> [ACTIVITY]:
How do the lines below between the ones holding "Samsung (16, 1222)" and "Онлайн оценка (21, 67)", inclusive, read? Give them again exactly, with no other lines.

> [DATA FOR ANALYSIS]:
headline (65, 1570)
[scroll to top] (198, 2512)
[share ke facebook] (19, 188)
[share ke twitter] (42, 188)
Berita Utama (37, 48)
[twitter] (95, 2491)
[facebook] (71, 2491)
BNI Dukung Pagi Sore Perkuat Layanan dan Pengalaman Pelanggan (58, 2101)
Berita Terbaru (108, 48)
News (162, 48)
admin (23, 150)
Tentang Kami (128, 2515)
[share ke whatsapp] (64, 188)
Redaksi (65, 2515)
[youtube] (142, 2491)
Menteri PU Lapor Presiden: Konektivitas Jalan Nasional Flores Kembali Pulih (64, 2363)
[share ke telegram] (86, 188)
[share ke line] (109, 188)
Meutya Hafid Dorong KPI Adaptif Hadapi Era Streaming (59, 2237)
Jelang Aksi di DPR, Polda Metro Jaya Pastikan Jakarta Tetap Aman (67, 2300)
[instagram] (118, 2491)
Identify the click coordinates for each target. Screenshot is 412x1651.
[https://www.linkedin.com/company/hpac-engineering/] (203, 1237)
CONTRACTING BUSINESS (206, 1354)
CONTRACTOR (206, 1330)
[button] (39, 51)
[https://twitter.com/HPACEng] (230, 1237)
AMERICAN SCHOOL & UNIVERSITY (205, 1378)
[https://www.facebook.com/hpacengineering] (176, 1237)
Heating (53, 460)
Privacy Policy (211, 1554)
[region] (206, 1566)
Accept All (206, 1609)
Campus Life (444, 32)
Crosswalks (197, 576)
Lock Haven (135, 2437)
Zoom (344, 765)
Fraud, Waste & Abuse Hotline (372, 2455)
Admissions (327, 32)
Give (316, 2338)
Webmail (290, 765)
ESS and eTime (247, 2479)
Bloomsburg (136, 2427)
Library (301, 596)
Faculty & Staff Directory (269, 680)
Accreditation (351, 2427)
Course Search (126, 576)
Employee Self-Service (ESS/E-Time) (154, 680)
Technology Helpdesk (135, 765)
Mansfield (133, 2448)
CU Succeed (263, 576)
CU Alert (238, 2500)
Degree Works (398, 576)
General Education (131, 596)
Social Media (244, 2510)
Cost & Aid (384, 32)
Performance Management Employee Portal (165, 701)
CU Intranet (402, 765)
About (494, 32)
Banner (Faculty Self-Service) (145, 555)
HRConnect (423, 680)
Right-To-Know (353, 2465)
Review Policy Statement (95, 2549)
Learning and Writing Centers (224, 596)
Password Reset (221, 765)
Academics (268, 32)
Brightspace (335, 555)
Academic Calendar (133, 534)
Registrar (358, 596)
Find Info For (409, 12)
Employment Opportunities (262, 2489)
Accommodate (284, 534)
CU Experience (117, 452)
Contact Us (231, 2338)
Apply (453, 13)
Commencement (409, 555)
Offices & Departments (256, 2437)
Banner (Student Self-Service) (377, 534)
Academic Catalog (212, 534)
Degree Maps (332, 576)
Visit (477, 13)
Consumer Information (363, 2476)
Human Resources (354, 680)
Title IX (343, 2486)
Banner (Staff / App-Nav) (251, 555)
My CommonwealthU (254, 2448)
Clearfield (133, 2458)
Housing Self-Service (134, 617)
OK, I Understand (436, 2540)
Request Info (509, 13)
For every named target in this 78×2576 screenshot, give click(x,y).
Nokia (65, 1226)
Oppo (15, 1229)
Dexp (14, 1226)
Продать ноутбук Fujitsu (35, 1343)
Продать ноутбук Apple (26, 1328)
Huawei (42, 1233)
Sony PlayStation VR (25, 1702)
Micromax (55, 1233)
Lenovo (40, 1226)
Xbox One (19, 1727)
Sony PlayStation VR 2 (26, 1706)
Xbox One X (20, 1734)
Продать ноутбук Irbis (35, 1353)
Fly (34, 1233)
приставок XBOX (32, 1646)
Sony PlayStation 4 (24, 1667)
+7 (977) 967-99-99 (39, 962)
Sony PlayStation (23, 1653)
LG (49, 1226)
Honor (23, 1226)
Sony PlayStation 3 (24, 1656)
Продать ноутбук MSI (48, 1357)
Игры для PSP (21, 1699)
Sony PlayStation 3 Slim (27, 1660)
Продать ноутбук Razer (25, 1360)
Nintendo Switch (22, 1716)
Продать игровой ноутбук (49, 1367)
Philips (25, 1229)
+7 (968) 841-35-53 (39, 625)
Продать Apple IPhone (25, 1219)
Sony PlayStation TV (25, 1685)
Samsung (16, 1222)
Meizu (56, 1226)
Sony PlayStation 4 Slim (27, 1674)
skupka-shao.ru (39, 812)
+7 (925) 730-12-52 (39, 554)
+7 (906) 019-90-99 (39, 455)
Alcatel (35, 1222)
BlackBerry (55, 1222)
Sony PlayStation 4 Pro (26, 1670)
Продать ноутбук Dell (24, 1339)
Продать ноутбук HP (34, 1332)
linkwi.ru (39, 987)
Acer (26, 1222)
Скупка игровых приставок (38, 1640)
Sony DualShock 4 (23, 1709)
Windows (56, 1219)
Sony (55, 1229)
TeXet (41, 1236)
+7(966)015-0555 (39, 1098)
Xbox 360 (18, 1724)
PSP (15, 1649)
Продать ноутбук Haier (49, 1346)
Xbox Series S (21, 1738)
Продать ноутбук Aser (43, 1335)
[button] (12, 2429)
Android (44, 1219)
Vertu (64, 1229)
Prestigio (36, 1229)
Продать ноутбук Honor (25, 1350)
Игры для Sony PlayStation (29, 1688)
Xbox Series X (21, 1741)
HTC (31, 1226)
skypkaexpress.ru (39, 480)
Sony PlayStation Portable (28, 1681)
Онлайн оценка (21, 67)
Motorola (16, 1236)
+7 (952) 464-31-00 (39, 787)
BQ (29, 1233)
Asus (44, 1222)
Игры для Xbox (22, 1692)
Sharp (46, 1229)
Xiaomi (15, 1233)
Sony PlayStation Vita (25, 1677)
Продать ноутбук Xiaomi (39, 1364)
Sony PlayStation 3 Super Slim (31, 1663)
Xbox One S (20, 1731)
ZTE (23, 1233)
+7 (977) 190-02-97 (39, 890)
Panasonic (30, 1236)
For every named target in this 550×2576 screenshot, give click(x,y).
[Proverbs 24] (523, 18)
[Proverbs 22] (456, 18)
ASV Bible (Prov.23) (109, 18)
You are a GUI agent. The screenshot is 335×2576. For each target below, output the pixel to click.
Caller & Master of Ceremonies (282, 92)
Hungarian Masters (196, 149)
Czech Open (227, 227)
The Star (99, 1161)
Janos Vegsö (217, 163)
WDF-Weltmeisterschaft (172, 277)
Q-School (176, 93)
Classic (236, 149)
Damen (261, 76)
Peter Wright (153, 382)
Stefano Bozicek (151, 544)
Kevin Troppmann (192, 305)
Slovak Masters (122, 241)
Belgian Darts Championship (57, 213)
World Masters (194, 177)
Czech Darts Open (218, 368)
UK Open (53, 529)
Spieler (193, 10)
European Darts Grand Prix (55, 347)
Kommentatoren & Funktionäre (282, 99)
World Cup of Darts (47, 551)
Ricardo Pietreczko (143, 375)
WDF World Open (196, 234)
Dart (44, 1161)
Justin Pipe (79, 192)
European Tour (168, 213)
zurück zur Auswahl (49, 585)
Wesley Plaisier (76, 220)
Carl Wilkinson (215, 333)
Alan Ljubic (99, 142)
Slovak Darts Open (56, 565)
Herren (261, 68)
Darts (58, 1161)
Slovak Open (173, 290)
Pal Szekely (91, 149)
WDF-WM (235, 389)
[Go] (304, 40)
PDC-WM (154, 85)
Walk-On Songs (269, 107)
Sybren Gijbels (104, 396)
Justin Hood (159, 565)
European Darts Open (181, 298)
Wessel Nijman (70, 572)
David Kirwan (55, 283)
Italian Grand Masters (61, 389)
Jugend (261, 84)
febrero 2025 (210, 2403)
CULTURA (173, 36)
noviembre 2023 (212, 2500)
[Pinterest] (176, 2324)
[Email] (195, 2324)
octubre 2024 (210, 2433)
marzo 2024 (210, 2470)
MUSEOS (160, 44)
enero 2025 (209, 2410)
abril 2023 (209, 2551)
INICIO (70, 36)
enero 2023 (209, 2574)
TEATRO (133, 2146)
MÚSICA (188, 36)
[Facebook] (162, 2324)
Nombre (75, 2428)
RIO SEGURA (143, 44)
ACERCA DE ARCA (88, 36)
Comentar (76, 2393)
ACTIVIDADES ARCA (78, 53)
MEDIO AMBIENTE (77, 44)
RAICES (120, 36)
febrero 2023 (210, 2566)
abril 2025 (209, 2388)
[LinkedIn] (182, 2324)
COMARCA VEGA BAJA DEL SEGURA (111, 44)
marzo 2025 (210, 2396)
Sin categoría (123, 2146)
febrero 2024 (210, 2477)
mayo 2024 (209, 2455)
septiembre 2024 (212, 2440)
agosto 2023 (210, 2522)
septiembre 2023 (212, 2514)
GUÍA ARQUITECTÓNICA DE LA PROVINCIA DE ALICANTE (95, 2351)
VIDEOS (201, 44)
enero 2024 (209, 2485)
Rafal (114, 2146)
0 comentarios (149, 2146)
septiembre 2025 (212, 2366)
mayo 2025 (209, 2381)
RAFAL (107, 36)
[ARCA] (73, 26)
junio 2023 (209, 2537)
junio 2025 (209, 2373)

> [SOLUTION TO THIS PROBLEM]:
Samsung (16, 1222)
Meizu (56, 1226)
Sony PlayStation 4 Slim (27, 1674)
skupka-shao.ru (39, 812)
+7 (925) 730-12-52 (39, 554)
+7 (906) 019-90-99 (39, 455)
Alcatel (35, 1222)
BlackBerry (55, 1222)
Sony PlayStation 4 Pro (26, 1670)
Продать ноутбук Dell (24, 1339)
Продать ноутбук HP (34, 1332)
linkwi.ru (39, 987)
Acer (26, 1222)
Скупка игровых приставок (38, 1640)
Sony DualShock 4 (23, 1709)
Windows (56, 1219)
Sony (55, 1229)
TeXet (41, 1236)
+7(966)015-0555 (39, 1098)
Xbox 360 (18, 1724)
PSP (15, 1649)
Продать ноутбук Haier (49, 1346)
Xbox Series S (21, 1738)
Продать ноутбук Aser (43, 1335)
[button] (12, 2429)
Android (44, 1219)
Vertu (64, 1229)
Prestigio (36, 1229)
Продать ноутбук Honor (25, 1350)
Игры для Sony PlayStation (29, 1688)
Xbox Series X (21, 1741)
HTC (31, 1226)
skypkaexpress.ru (39, 480)
Sony PlayStation Portable (28, 1681)
Онлайн оценка (21, 67)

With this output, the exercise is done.